WHAT YOU WILL DO:
Stop at the line containing "The height and width of the screenshot is (812, 1495).": every line of the listing from the first up to that one must be set down exactly.
--
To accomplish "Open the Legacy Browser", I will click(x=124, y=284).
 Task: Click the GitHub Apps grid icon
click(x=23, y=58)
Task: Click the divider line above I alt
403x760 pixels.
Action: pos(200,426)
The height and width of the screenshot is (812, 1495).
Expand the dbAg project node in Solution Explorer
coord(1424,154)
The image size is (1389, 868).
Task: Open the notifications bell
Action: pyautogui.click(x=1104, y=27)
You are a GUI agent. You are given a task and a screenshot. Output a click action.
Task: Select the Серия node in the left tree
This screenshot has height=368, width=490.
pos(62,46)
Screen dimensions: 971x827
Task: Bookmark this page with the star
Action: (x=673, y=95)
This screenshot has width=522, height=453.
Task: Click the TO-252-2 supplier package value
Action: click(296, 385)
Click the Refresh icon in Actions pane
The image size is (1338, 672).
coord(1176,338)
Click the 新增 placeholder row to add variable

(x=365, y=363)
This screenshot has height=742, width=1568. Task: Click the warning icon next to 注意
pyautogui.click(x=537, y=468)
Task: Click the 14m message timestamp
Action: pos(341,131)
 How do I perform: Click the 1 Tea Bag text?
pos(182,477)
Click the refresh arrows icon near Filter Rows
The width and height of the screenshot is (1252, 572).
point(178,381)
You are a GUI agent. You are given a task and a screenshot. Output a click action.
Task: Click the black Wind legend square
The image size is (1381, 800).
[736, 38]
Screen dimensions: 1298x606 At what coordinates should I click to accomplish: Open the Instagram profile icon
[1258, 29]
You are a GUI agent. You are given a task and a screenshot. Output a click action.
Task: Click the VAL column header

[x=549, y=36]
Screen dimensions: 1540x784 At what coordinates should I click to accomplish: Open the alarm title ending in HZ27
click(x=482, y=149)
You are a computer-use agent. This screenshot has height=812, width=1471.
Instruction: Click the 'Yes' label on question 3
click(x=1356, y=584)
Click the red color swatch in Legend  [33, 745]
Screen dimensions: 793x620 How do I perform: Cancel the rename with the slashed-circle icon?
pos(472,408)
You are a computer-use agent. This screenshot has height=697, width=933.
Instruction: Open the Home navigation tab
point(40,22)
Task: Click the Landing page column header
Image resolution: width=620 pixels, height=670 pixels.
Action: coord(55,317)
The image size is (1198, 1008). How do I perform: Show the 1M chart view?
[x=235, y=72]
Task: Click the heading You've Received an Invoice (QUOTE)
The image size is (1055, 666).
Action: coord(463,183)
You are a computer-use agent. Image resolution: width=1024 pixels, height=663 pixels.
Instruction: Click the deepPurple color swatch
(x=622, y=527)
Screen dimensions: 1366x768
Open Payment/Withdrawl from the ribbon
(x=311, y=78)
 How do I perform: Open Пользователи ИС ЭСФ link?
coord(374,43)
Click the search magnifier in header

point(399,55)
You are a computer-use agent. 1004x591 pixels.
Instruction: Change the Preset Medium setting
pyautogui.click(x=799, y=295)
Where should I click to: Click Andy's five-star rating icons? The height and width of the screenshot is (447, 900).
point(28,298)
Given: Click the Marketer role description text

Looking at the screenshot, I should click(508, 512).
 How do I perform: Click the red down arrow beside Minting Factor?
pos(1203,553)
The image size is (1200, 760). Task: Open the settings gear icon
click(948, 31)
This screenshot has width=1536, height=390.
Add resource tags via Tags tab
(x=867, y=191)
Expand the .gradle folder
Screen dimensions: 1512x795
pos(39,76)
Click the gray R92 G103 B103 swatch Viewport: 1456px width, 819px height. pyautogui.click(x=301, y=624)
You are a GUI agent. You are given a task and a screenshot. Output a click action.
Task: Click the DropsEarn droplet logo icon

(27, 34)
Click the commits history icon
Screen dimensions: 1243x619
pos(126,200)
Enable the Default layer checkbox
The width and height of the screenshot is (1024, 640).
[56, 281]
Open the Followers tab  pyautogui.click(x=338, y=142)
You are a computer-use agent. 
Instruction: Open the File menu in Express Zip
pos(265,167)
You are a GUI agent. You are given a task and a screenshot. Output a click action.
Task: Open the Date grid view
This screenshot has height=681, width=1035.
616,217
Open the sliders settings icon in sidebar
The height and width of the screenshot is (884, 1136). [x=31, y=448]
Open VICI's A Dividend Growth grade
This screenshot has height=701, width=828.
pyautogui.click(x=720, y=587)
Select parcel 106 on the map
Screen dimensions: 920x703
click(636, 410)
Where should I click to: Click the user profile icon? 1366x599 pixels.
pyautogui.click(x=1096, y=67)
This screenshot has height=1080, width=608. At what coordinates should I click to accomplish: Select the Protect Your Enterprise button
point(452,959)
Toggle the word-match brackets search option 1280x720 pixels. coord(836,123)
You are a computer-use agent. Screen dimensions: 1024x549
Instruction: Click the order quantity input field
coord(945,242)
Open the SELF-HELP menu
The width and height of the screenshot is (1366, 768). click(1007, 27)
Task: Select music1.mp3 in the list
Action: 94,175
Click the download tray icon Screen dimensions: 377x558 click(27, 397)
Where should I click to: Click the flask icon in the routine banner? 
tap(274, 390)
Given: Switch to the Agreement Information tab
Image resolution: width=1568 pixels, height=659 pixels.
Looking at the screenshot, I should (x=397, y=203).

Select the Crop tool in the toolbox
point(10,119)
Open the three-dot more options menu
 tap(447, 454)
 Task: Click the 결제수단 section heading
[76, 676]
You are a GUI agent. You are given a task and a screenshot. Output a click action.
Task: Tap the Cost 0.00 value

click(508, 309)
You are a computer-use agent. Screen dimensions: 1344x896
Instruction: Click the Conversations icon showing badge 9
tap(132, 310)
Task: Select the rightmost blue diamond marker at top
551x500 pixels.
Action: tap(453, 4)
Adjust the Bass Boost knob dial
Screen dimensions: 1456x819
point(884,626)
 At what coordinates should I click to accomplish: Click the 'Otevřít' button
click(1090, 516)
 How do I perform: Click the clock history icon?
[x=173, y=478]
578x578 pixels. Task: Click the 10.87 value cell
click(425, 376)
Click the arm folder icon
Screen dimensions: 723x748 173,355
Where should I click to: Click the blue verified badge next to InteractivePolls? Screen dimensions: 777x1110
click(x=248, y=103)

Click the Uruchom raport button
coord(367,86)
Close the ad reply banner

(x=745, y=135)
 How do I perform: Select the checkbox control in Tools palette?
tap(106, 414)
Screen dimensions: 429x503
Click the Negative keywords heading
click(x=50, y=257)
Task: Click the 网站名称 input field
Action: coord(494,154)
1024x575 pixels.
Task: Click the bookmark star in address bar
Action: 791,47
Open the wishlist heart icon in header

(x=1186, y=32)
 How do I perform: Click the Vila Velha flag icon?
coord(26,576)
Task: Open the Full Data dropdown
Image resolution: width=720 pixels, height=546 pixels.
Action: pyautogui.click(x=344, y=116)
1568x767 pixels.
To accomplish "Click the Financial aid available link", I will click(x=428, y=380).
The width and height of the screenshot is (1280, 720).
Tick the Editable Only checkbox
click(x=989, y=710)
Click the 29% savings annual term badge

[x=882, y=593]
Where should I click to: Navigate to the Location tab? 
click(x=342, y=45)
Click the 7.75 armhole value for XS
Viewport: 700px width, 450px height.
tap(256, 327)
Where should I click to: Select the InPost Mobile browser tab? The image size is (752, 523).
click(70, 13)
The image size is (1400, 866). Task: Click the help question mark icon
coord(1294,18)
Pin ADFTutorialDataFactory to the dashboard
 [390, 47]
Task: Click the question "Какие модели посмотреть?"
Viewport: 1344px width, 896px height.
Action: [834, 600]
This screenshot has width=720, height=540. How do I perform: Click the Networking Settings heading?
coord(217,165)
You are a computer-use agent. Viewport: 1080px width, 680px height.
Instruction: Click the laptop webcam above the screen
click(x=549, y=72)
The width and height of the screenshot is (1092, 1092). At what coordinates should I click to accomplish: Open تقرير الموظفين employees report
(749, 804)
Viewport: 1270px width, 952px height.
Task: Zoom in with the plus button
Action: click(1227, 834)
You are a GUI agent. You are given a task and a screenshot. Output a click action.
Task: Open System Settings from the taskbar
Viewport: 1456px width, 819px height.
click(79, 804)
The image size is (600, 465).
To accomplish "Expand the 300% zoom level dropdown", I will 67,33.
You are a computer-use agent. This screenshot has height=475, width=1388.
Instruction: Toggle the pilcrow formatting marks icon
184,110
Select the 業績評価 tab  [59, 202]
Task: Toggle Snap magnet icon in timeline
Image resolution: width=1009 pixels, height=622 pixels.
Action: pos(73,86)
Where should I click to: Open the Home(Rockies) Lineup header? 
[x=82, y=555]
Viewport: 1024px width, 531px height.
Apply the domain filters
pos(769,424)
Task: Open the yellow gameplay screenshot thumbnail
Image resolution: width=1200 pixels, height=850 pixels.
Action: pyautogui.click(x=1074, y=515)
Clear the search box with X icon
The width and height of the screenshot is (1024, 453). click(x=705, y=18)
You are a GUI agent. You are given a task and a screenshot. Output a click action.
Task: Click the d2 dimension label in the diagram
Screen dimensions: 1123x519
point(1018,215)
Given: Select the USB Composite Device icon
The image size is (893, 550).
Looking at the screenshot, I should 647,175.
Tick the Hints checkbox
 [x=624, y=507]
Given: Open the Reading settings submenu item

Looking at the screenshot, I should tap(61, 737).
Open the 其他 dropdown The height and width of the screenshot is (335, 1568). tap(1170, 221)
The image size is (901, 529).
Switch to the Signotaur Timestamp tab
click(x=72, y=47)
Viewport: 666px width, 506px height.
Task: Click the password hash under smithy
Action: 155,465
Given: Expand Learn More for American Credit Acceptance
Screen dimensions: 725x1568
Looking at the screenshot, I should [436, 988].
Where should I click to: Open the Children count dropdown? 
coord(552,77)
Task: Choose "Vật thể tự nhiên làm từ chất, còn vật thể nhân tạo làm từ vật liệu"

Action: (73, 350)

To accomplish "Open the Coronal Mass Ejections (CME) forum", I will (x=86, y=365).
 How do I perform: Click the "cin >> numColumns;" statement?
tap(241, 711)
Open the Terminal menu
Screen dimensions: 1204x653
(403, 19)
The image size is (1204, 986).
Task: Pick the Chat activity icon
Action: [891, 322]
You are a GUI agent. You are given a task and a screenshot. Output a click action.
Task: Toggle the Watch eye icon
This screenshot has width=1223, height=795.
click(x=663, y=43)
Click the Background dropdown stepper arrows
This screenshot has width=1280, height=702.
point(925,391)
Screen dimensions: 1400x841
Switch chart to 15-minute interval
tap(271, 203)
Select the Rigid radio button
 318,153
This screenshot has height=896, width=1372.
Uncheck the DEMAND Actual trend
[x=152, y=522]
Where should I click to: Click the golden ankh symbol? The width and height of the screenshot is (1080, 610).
--
ANSWER:
To accomplish "Open the Legacy Browser", I will click(x=124, y=284).
 Task: Click the GitHub Apps grid icon
click(x=23, y=58)
Task: Click the divider line above I alt
403x760 pixels.
Action: pos(200,426)
The height and width of the screenshot is (812, 1495).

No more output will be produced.